Lawncare doesn’t just affect lawns — it can also impact the water quality in local watersheds. The Healthy Lawns and Healthy Waters, or HLHW, program is helping residents better understand that connection to improve water quality and save time and money.
Now in its fourth year, this science-based community education program has seen positive results. Participants are adopting many of the management practices taught during workshops and reducing their use of nitrogen and phosphorus.
The HLHW program was started by Texas A&M University’s Department of Soil and Crop Sciences in conjunction with Texas A&M AgriLife Extension Service and the Texas Water Resources Institute, or TWRI, in 2017. Since its inception, the HLHW program has delivered science-based, community responsive education programing to 355 Texans at 13 events in five different watersheds, said Diane Boellstorff, Ph.D., AgriLife Extension water resources specialist and associate professor in the department, College Station.
More than just landscaping
“We provide people with information to help them do the best that they can do in their own landscape,” Boellstorff said. “The program facilitates environmental stewardship for the home lawn.”
Lawns provide many services beyond aesthetics, said Becky Bowling, Ph.D., assistant professor in soil and crop sciences and AgriLife Extension specialist for urban water, Dallas. Bowling also does work for TWRI and Water University.
Lawns control erosion, enhance groundwater recharge, dissipate heat and serve as biological filters. The choices that residents make in terms of their turf, soil and management practices affect how well lawns perform those services, she said, in turn affecting the watershed. Improper management can result in air and water pollution from fertilizers and pesticides, as well as wasted water.
The best lawn management practices vary with the local environment and needs, so the HLHW program curriculum is customized to each area. This customization starts, Bowling said, with choosing the right plants for the right places.
“Texas is extremely large and extremely diverse. One grass species may not be appropriate for every environment,” she said. “When you choose the right plant species for your area, you’re going to minimize how many pesticides and fertilizers are required and how much water is required to maintain that plant.”
Watering lawns, other best management practices
Efficient lawn irrigation is also key, she said. Ensuring efficiency starts with doing annual irrigation system audits.
“One of the things we really try to emphasize is staying engaged with your irrigation system throughout the season to ensure that it continues to work as efficiently as possible and doesn’t waste water,” she said.
Learning about rainwater harvesting can encourage residents to engage with their irrigation systems, Boellstorff said.
“Rainwater harvesting can be a gateway to better irrigation methods and better knowledge of how to manage water on your property, because it’s intriguing to people,” she said. “And then once they have a rain tank, they might look at drip irrigation with the water from the rain tank instead of using the municipal water.”
Other best management practices are also vital, Bowling and Boellstorff said. Raising lawn mowing height encourages turfgrass rooting, while testing the soil can tell residents much about their lawns’ nutrient, pH and water needs. Free soil sample analysis is offered as part of HLHW workshops.

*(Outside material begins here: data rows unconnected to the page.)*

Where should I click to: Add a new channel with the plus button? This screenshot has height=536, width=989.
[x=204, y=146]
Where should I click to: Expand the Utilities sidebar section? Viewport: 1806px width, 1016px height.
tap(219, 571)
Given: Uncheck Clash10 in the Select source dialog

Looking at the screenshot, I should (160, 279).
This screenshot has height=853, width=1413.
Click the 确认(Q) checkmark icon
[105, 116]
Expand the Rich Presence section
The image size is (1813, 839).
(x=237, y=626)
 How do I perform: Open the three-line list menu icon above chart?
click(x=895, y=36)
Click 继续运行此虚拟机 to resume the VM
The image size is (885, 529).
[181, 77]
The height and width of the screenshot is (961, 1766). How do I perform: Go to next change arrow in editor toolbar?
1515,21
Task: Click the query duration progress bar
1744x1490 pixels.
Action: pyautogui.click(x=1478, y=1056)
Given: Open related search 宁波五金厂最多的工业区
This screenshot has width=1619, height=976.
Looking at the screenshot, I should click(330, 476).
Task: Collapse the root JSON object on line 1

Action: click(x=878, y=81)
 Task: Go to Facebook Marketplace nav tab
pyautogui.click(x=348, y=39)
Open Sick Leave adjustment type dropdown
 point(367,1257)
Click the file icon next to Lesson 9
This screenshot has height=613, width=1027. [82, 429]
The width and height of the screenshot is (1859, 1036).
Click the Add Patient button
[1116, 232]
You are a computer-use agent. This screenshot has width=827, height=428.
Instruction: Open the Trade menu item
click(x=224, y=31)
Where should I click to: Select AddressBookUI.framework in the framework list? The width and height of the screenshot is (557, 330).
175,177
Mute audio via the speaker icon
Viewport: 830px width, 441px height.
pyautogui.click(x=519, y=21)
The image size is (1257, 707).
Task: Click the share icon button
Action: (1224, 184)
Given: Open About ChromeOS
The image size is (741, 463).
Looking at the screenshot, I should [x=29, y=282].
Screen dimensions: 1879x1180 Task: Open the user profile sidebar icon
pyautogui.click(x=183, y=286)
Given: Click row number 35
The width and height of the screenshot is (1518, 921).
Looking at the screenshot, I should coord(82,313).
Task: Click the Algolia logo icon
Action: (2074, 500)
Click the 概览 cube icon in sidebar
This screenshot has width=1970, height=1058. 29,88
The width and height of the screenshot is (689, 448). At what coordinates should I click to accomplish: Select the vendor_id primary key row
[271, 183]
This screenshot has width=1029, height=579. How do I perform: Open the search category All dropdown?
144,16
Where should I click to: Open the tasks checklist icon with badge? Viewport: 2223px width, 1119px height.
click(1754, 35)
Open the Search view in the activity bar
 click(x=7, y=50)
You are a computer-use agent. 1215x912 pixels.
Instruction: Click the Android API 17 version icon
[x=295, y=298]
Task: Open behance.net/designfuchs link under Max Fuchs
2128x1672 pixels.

The HLHW program will be offering workshops throughout August and September. For more specific details on events and soil testing, see workshop event postings on the HLHW website.
Program is making a difference
Boellstorff said that by educating residents about specific, actionable lawncare and water use strategies, the HLHW program helps residents confidently improve their yards and protect their watersheds.
The HLHW’s program efforts are working, Bowling said. In six-month follow-up surveys, all HLHW participants said they had applied at least some of what they learned at the training, and the majority were working on better watering techniques and fertilizing based on soil testing. Many participants also said they passed on the knowledge they learned.
Implementing those best management practices has had tangible results. Based on survey responses, the HLHW program estimated that the annual nitrogen applied to participants’ lawns was collectively reduced by approximately 19,000 to 114,000 pounds, depending on participants’ previous use. The phosphorus applied was collectively reduced by approximately 6,000 to 38,000 pounds.
Bowling said that means there’s also much less nitrogen and phosphorus entering the watersheds, helping to improve and protect water quality.
Using much less fertilizer — along with increasing water efficiency and using other best management practices — can save a lot of money, she said. The HLHW program estimated that participants have collectively saved approximately $7,200 to $45,000 per year by reducing fertilizer use alone.
“These best management practices give participants a landscape that’s more sustainable, both economically and environmentally,” she said.
The HLHW program is now going into its next phase, bringing its benefits to even more watersheds.
“There are so many impaired segments of streams in Texas, and urban areas are growing, so the number of yards is increasing in Texas,” Boellstorff said.
With more lawns comes more need for best lawn management practices, she said. The HLHW program will continue teaching and empowering residents to better care for their lawns and watersheds.
“People like their yards. With the HLHW program, people know where to go to get information, so they won’t make an expensive mistake down the road and regret it and then have to retrack,” she said. “It’s nice to know who they can pick up the phone to call.”
Funding for the HLHW program is provided in part through Clean Water Act 319 grants from the U.S. Environmental Protection Agency through the Texas Commission on Environmental Quality.